Of course, the corollary works better when inverted: more sunrays meaning faster melting of ice.
Greenies tend to adore consensus. Sure sounds like we've reached one here. But in Curry's November 13th blog entry, she wrote that "climate change is the lead suspect" in the melting. And that's the very point her expedition set out to convey. Yet nothing she found or reported up to 16,000 feet advanced that arbitrary premise. Of course, having likely never heard the words "deforestation" or "sublimation" in this context, particularly from the MSM, most viewers simply assumed they were watching more proof of the ravages of AGW.

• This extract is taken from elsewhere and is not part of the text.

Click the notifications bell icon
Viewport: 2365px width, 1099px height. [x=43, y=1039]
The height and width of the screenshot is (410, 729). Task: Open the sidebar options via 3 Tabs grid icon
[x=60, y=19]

So you've got to wonder -- just what imagery did NBC hope to showcase at the summit that might have really hit their misleading message out of the park?
Whatever it was, it couldn't possibly have merited such reckless disregard for the safety of their crew.
For as long as they've been reporting, news organizations have dispatched war correspondents into harm's way. In point of fact, the writer whose short story immortalized Kilimanjaro's snowy peaks, Ernest Hemingway, covered both the Spanish Civil War and World War II from the trenches. But while risking life and limb to provide first-hand accounts from battle zones is a noble task, doing so as vulgar political theater most certainly is not.
This represents a new low for the already diminished network.
Marc Sheppard is a frequent contributor to American Thinker and welcomes your comments.